**What you will do:**
Tally the lines of the data below that contain the string "Given". Give the tally and nothing else.

**Data supplied:**
● ● ● ● ●

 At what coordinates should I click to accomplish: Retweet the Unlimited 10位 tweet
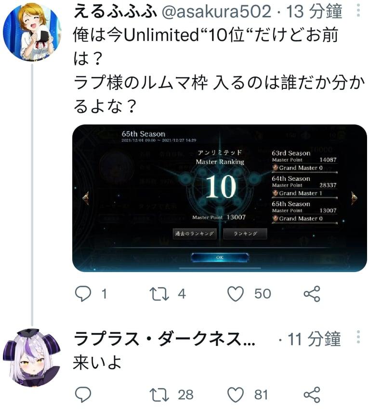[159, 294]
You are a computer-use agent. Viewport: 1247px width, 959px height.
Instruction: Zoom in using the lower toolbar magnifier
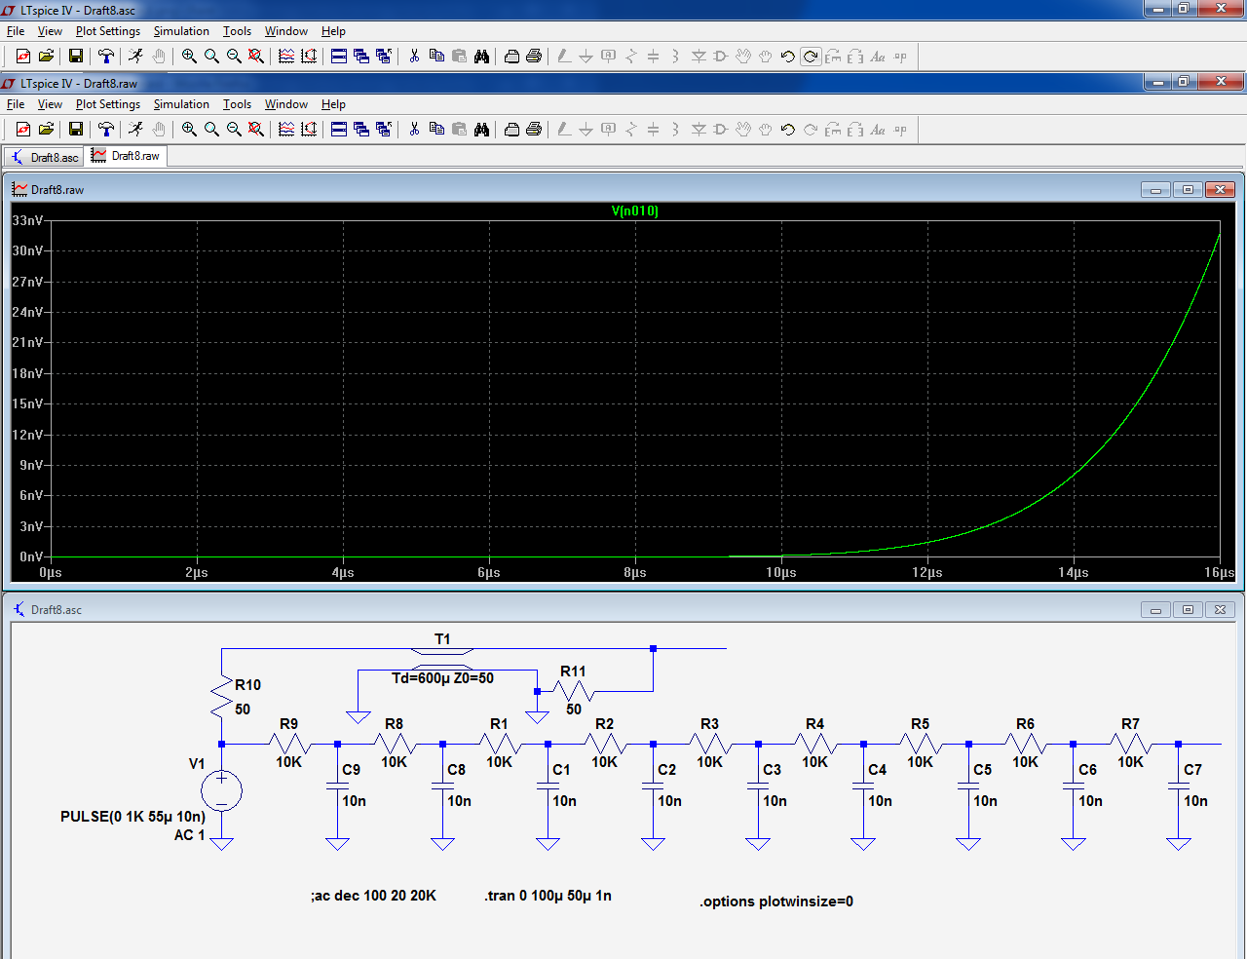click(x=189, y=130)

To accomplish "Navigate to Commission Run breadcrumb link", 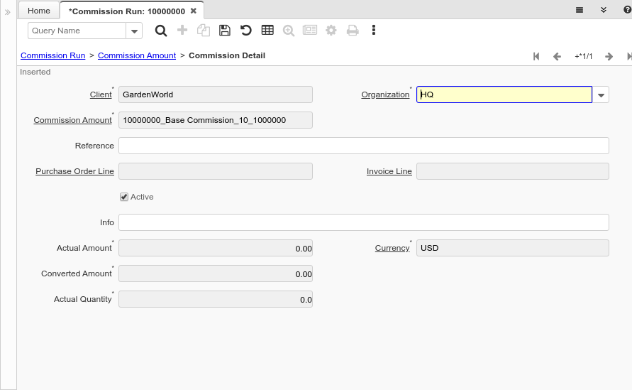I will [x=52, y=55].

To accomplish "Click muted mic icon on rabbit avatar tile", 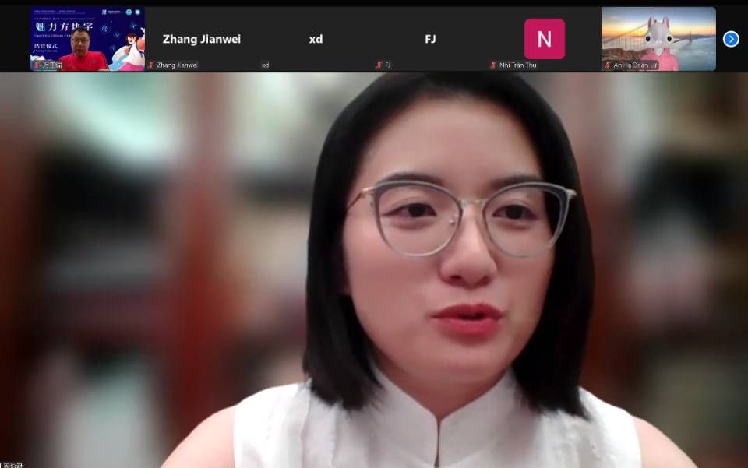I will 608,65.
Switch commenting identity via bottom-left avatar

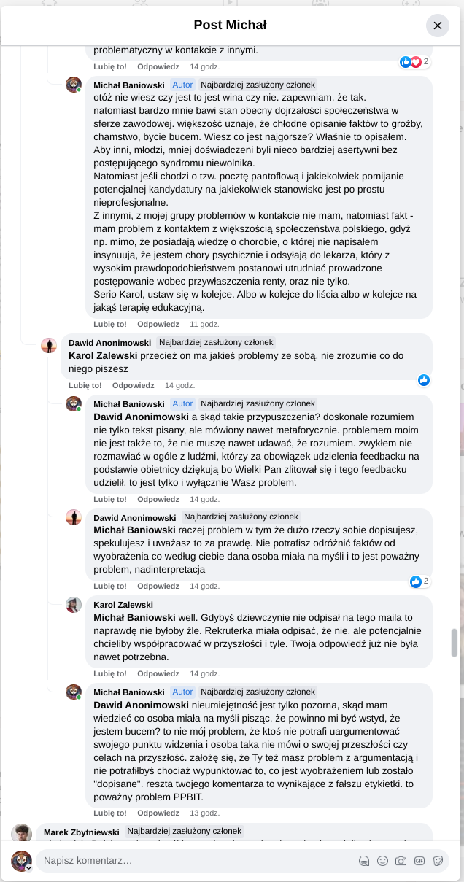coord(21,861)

● ● ● ● ●

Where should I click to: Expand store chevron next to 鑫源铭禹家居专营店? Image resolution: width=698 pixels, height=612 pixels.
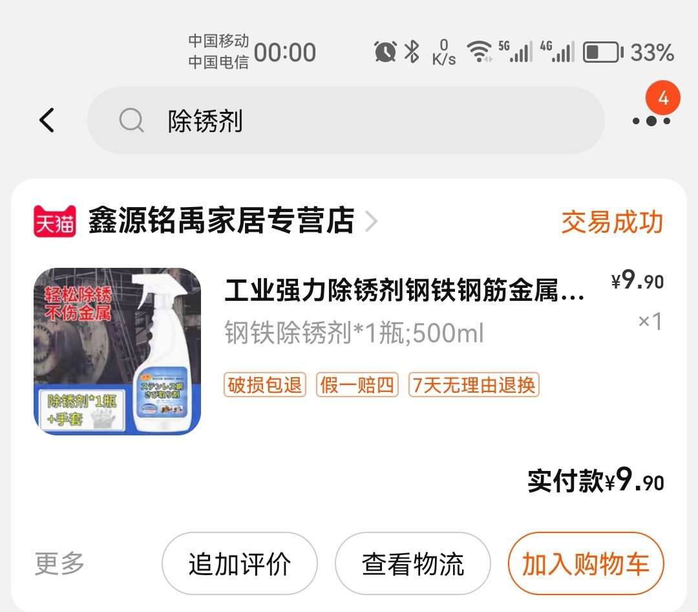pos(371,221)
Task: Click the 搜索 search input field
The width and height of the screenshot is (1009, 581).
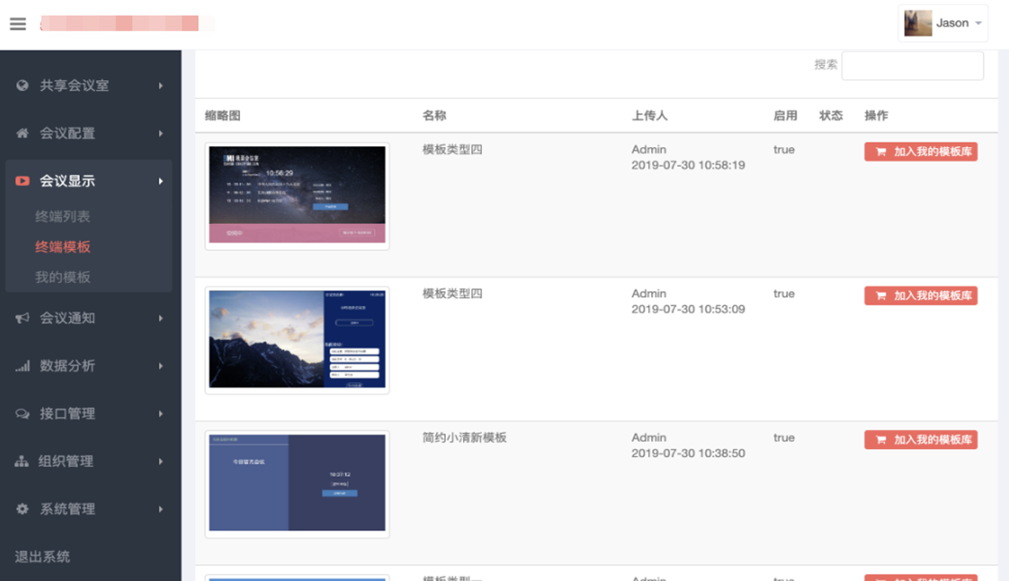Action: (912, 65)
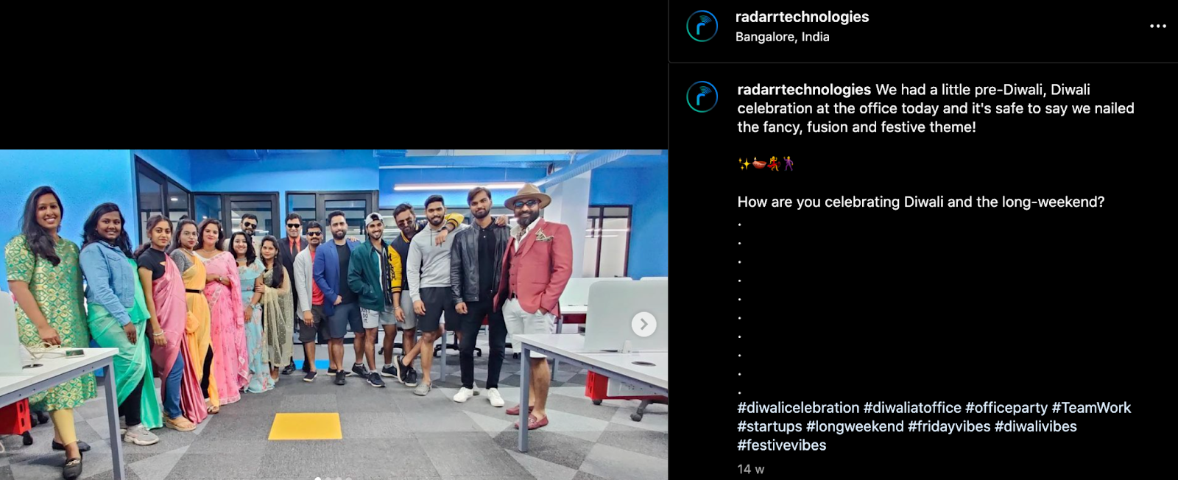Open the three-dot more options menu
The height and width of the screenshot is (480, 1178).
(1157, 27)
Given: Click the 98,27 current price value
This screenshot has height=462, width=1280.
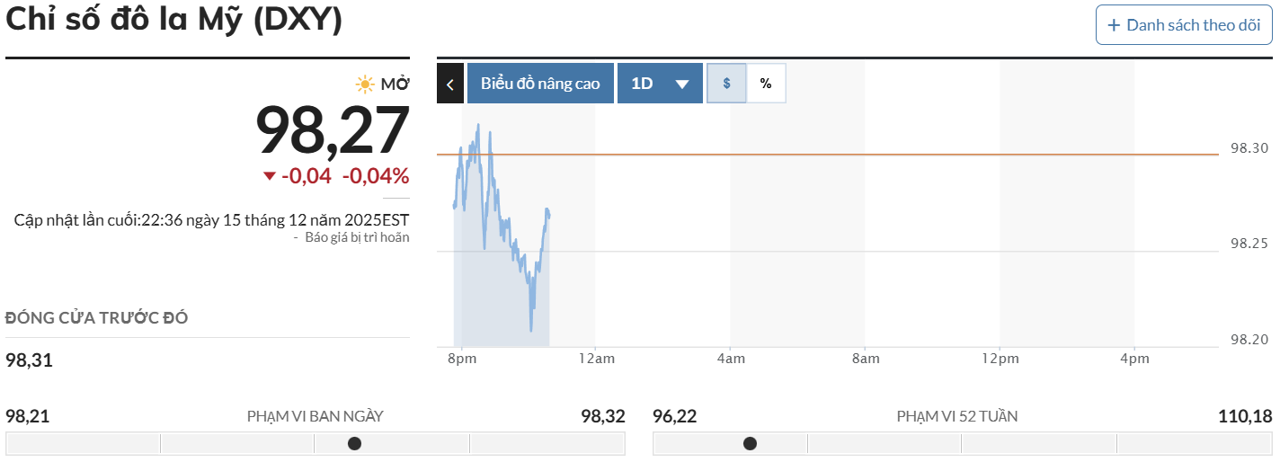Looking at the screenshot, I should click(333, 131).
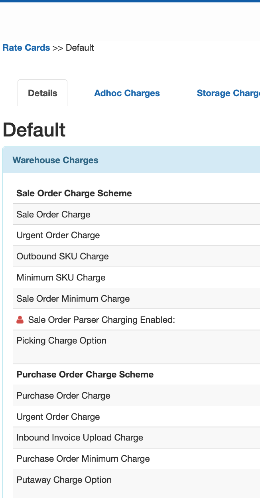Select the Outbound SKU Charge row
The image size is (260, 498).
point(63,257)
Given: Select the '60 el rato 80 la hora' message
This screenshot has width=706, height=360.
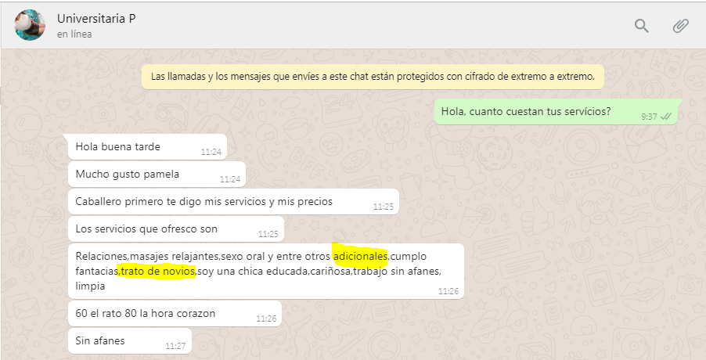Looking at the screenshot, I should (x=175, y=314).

● ● ● ● ●

**Response to the exercise:**
2